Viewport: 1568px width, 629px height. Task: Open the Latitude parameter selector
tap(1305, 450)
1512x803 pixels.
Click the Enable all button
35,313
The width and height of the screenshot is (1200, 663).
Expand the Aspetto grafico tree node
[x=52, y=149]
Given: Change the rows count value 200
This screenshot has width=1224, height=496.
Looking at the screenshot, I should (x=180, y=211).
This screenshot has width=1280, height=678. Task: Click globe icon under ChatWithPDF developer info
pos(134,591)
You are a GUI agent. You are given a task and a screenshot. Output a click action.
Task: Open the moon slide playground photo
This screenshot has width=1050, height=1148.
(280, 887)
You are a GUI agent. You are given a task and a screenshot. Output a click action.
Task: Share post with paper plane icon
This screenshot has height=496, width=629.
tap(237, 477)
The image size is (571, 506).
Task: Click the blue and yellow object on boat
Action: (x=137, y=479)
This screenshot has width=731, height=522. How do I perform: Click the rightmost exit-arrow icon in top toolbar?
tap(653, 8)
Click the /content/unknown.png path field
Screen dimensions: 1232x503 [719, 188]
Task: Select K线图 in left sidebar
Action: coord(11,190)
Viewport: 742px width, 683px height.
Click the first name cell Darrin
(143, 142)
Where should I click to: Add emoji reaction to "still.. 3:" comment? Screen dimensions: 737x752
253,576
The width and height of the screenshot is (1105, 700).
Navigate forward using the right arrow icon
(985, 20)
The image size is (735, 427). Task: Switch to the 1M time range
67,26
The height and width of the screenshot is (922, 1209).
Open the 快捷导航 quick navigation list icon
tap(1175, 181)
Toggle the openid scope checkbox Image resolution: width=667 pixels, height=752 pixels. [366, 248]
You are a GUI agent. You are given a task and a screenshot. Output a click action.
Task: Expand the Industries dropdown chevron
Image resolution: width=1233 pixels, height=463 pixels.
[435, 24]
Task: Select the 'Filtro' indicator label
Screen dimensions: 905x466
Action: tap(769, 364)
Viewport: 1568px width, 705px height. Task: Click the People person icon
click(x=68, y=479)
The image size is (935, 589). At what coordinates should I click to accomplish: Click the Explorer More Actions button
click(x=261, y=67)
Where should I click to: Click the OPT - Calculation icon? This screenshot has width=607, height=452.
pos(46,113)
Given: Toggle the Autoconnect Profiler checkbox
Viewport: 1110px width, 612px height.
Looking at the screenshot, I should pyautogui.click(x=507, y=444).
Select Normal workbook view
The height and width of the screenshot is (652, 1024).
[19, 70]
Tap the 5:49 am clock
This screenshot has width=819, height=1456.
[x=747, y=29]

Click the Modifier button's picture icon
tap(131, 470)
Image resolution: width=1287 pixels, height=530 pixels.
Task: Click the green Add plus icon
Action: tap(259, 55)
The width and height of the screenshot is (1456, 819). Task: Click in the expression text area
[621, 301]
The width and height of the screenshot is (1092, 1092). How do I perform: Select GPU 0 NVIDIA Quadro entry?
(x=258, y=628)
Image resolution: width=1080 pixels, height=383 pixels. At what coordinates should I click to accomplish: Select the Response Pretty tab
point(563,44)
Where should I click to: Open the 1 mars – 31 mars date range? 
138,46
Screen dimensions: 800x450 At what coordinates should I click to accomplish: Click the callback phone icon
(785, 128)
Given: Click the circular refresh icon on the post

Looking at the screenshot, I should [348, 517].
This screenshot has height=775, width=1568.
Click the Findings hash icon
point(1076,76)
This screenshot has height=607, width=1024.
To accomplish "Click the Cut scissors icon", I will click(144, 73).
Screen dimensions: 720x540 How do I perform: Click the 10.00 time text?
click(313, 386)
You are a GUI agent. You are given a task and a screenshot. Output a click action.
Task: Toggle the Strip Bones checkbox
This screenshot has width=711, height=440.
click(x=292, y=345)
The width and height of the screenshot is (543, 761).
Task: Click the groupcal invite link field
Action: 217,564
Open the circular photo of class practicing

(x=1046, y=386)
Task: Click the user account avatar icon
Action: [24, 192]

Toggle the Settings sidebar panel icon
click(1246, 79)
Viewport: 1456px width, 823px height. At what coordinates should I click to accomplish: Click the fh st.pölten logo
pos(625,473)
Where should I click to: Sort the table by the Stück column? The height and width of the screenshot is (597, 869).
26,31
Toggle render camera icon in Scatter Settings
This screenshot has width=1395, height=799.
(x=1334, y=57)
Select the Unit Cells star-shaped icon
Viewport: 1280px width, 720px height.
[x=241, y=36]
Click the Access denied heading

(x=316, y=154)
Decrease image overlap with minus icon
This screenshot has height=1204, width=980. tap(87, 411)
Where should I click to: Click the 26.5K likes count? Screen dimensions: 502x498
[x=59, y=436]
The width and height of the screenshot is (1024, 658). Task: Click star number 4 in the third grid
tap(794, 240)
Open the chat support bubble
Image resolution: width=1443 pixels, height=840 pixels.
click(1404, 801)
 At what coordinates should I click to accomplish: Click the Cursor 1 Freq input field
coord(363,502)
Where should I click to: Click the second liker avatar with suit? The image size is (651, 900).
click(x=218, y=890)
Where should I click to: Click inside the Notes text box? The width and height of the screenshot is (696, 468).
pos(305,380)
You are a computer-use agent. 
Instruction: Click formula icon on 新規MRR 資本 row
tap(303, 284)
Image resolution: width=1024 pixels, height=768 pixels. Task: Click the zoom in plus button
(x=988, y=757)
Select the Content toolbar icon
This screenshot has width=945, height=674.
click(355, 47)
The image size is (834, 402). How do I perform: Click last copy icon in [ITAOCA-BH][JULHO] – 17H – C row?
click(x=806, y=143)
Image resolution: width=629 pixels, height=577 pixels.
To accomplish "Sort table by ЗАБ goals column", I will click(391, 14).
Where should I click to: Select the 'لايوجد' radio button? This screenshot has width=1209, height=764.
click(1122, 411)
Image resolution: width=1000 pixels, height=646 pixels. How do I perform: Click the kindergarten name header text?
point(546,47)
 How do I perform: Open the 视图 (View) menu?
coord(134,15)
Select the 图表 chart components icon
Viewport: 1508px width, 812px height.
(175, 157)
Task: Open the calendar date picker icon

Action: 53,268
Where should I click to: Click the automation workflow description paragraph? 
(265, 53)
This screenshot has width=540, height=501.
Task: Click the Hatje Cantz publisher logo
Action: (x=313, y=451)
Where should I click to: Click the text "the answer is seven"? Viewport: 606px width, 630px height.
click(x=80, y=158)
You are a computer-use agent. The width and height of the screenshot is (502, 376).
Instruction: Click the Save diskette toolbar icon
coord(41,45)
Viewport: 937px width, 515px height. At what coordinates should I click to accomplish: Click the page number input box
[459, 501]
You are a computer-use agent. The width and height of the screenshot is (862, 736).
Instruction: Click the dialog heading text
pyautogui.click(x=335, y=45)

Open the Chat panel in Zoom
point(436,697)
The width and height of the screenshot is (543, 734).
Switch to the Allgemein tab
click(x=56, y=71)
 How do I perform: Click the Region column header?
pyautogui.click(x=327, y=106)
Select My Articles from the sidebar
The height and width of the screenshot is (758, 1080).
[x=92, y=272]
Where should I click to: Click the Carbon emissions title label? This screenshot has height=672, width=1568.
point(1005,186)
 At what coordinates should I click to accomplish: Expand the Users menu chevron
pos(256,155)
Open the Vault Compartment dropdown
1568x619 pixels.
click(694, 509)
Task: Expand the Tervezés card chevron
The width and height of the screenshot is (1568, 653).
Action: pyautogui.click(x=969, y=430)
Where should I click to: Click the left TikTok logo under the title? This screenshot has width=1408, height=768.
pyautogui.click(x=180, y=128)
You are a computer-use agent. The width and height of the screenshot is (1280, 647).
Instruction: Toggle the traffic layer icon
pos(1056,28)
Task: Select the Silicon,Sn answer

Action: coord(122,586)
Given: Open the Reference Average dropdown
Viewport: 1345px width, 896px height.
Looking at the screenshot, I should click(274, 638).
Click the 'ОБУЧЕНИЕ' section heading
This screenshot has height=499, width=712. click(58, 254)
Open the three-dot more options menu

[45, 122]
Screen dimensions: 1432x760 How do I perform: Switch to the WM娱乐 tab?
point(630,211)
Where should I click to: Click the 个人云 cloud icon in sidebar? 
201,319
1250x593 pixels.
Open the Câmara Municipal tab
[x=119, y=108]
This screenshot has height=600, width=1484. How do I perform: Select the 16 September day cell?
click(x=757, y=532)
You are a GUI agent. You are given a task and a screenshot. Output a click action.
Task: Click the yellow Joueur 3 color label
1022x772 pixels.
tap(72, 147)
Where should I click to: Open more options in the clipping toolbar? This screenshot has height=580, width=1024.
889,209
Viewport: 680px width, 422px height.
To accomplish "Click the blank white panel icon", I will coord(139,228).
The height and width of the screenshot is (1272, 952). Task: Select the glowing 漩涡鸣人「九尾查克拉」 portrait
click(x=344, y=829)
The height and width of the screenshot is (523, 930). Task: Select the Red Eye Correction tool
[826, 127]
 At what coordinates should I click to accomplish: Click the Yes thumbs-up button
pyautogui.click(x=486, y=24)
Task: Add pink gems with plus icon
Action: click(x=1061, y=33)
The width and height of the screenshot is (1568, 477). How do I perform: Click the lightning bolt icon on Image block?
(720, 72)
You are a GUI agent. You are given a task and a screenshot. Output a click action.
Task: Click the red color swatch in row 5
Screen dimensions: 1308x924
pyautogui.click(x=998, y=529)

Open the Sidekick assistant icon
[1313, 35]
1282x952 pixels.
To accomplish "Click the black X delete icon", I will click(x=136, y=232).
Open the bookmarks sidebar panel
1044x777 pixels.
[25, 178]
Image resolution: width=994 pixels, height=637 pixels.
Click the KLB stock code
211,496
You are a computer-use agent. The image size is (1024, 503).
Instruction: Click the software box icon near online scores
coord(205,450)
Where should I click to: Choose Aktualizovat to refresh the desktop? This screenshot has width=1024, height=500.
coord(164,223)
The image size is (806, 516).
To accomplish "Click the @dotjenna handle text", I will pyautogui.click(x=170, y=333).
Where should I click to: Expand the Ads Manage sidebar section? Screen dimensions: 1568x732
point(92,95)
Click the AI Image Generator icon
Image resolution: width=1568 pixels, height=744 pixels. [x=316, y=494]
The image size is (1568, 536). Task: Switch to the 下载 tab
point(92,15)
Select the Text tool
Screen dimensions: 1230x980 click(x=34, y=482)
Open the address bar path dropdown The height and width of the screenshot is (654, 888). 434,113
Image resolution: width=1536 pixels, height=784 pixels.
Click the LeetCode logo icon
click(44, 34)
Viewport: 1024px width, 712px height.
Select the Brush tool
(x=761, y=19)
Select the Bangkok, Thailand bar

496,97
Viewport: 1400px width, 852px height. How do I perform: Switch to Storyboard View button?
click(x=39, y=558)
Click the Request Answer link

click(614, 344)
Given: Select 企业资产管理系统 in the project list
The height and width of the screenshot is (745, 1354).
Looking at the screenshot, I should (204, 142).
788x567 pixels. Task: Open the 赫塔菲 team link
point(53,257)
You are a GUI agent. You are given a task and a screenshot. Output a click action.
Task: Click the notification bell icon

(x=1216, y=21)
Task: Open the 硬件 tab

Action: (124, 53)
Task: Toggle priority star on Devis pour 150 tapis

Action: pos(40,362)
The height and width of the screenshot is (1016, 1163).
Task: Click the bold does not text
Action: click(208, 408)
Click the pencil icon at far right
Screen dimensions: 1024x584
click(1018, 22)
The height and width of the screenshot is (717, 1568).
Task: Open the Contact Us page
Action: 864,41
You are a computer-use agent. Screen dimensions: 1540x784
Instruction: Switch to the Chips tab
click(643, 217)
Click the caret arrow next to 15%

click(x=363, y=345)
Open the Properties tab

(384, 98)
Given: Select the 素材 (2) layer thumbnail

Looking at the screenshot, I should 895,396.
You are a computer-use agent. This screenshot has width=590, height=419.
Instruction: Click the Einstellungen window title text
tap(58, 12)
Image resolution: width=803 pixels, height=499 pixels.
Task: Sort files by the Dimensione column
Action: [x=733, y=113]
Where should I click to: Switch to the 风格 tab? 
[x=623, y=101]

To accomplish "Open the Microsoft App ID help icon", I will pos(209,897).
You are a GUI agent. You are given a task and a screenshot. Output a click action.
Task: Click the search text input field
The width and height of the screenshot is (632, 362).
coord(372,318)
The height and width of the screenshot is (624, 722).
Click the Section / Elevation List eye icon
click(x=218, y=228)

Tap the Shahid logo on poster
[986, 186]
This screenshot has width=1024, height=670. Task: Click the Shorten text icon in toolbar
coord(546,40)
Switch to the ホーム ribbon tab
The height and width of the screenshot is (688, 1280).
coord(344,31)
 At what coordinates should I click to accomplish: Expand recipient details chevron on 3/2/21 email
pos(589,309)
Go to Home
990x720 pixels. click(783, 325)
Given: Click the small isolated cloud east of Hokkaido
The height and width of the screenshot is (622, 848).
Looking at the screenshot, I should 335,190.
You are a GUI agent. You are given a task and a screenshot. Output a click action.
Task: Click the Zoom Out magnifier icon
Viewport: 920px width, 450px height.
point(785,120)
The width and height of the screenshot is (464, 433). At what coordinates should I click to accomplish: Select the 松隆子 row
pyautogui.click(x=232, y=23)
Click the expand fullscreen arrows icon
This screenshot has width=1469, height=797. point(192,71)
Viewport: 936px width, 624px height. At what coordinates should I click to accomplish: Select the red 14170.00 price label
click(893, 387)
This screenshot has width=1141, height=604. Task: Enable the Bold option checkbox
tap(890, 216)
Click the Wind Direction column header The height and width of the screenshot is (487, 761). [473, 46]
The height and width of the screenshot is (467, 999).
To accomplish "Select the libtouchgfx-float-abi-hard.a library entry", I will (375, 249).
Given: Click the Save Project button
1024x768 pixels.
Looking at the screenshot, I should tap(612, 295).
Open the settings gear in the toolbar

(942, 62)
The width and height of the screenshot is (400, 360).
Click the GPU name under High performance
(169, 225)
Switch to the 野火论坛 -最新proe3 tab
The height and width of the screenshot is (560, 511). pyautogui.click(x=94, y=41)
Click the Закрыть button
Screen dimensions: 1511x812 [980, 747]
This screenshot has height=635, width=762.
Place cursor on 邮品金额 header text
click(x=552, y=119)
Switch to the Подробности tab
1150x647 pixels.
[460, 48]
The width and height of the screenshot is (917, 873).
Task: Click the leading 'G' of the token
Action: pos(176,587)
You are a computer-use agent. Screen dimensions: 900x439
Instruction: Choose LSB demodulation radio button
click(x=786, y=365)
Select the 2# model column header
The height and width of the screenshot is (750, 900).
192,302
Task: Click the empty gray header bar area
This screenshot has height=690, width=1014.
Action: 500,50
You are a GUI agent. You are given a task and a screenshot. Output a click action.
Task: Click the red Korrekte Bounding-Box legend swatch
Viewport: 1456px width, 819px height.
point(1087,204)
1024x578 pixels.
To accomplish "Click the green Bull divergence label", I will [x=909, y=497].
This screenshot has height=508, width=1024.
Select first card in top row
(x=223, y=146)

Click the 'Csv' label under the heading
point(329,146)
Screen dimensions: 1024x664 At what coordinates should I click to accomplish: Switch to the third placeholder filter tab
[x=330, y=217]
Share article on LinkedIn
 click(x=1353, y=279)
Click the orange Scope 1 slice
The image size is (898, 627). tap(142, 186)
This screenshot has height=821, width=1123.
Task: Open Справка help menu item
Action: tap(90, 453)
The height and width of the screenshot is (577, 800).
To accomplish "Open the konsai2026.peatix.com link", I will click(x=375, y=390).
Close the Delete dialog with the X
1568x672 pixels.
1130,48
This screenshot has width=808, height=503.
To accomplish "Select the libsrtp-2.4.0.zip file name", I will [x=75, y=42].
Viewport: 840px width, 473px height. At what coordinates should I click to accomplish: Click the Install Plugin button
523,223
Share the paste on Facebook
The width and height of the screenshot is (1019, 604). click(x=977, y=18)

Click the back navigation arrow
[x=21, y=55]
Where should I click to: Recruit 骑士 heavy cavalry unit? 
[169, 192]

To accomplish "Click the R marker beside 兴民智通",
++++++++++
◆ PROMPT:
Go through the listing above and write out exactly the lines starting with the one holding "Click the LeetCode logo icon" and running through the one holding "Given: Select 企业资产管理系统 in the project list", ends included, and no others.

◆ RESULT OF THIS EXERCISE:
Click the LeetCode logo icon
click(44, 34)
Viewport: 1024px width, 712px height.
Select the Brush tool
(x=761, y=19)
Select the Bangkok, Thailand bar

496,97
Viewport: 1400px width, 852px height. How do I perform: Switch to Storyboard View button?
click(x=39, y=558)
Click the Request Answer link

click(614, 344)
Given: Select 企业资产管理系统 in the project list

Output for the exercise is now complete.